• Apply what you read:
**A.** From the passage about pain and nausea below, list every phrase taken from food or restaurants that describes the mix of pain and nausea.
**B.** Continue the passage about pain and nausea from the point where it stops.

• Text passage:
■ ■ ■ ■ ■ ■ ■

But combine gnawing, constant pain in the nerve filled center of your gut, where your gut reactions come form, with the most universally ignominious of feelings, nausea… now there’s a combo platter from the fast food counter of Hell’s Kitchen!!

What had this intimate familiarity with such black pain gained him? Stories of pain without some glory are a hard sell. The war vet gets credibility for his pain because he has the heroism to match it. For the most part he had treated pain the same all a long, as something private and to be avoided. Thought he knew and believed that avoiding his pain was a natural right, he also knew the side affect could be a pleasant slowing of time, a poetic state of mind and body where the world became a large terrarium to be observed and enjoyed from a distance.

■ ■ ■ ■ ■ ■ ■

• Dataset entries:
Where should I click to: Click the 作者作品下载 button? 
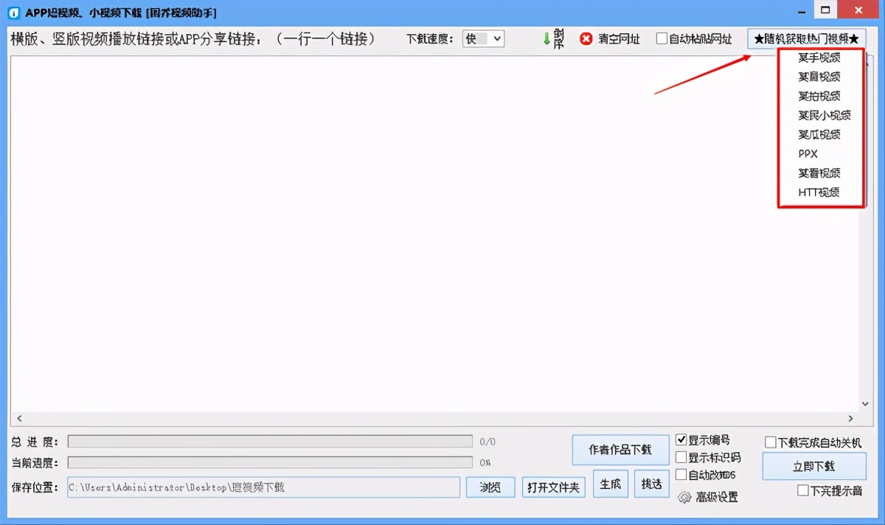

■ ■ ■ ■ ■ ■ ■

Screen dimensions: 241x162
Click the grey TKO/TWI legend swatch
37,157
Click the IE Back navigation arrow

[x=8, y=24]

■ ■ ■ ■ ■ ■ ■

• Answers by task:
**A.**
combo platter
fast food counter
Hell's Kitchen

**B.**
Alas, one of the almost inevitable side effects of being in pain so much is that one becomes all to eager to reach for that “blanket” of treatment to temporarily sooth the fires of all the wretched suffering. One of the limits of scientific knowledge is how to treat pain without resorting to narcotic “cover up” drugs (morphine or its derivatives), which don’t alleviate the pain as much as coat the consciousness of the sufferer with opiate honey to dispel the worst of the experience. The pain doesn’t go away, it just appears much, much further away. It’s a powerful illusion, but it’s still the best we have.

The pleasure of the release of pain under a narcotic blanket is two fold. First,the body’s own endorphins are released as the stress of pain subsides. Second is the the known effect of opiates, the softening of all edges in life’s pushy world. This narcotic buzz is well known from the poetry and philosophy it has inspired, from Baudelaire to Poe to Arthur Conan Doyle (Sherlock Holmes). Even American thinkers such as Jefferson, Emerson and Thoreau used opium as we use a glass of wine to relax. As the poem in the beginning of this post implies, the world seems clearer and more beautiful from the narcotic distance, but it is neither so rare nor so distorted as either end of its experience might seem. That is to say, it is not as evil as as its detractors say, nor as beautiful and singular as that addict might think.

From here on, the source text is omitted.